Maka dari itu orang-orang yang berhaji harus memperhatikan adab-adab selama perjalanan ke tanah haram tersebut. Sebagaimana Imam Ghazali juga menyatakan bahwa ada adab-adab yang harus diperhatikan selama perjalanan bagi orang yang berhaji yaitu ia telah menyiapkan nafkah bagi keluarganya selama menunaikan haji, berbuat baik di kendaraan menuju tanah suci, berbuat baik bagi sesama orang yang berhaji, menunjukkan akhlak yang baik, memperbaiki ucapan, menyedikitkan becanda, meninggalkan hal-hal yang berbau maksiat, bertindak bijak, selalu bahagia atas apa yang dilihatnya, menyedikitkan untuk berbicara, serta tidak berdebat. (Imam Ghazali:2013:107)

Selain itu, Imam Abdullah bin Alwi al-Haddad berkata, “Seyogyanya bagi orang yang berhaji jika dia sampai ke tanah yang di haramkan Allah yaitu Mekkah al-Musyarafah (semoga Allah menambah kemuliaannya), maka ia penuhi hatinya untuk terus memuliakan dan meninggikan nama-Nya. Selain itu ia bisa menyempurnakan apa-apa yang mampu ia lakukan dari kelezatan bersama Allah, kerendahan diri terhadap-Nya, ketaatan bersama-Nya, kekhusuan dengan-Nya, dan pembiasaan bersama-Nya.”(Imam Haddad:2013:166)

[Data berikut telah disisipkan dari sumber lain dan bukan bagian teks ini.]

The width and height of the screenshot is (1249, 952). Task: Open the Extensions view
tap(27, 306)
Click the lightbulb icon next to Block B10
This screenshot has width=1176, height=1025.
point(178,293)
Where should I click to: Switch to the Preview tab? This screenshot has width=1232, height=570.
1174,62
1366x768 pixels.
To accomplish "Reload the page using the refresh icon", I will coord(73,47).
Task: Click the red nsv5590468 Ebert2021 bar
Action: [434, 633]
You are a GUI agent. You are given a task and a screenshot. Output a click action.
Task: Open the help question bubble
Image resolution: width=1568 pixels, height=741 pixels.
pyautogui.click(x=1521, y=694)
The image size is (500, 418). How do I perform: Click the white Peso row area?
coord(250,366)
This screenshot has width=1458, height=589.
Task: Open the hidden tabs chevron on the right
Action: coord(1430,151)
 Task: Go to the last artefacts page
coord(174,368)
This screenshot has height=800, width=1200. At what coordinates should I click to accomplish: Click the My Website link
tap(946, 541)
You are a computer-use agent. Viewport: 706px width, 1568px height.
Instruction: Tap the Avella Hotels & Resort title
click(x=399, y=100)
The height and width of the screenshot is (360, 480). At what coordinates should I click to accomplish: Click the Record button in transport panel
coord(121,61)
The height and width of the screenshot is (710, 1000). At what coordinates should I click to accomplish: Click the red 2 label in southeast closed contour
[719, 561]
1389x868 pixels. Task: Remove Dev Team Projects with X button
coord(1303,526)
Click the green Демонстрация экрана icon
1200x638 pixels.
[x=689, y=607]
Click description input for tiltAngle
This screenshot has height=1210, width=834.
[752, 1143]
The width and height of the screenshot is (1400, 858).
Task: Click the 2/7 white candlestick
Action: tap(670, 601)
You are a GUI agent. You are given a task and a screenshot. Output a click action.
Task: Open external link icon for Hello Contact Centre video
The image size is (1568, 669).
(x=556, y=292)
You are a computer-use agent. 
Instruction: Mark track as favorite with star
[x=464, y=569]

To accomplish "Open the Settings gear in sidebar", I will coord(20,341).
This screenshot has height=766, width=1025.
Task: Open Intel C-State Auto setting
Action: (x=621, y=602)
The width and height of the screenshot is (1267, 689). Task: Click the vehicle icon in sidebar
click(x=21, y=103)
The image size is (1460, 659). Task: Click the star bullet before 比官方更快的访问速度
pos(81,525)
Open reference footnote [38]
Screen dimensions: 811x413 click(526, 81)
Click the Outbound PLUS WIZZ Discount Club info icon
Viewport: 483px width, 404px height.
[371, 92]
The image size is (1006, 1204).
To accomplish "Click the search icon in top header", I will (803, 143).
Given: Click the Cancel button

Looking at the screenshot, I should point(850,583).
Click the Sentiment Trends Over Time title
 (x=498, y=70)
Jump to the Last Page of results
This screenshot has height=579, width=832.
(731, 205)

Ma’asyiral Muslimin Rahimakumullah

Perkataan Imam Haddad bisa diambil satu perspektif bahwa orang yang berumrah atau berhaji harus suci. Sebab mereka mengunjungi tanah yang suci. Kesucian tersebut terlihat dari niat, perkataan, perbuatan, dan tindakan. Apalagi di tanah tersebut terdapat Ka’bah atau Baitullah. Sebagaimana Imam Muhammad Jamal al-Din berkata, “Allah menciptakan Ka’bah sebagai tempat yang aman bagi diri manusia. Allah memuliakannya (Ka’bah) dengan menisbatkan pada dirinya syarifah yaitu tempat yang dikaruniai dan terjaga. Selain itu Allah menjadikan tempat tersebut untuk diziarahi dan thawaf sebagai penghalang antara hamba-Nya dan azab-Nya.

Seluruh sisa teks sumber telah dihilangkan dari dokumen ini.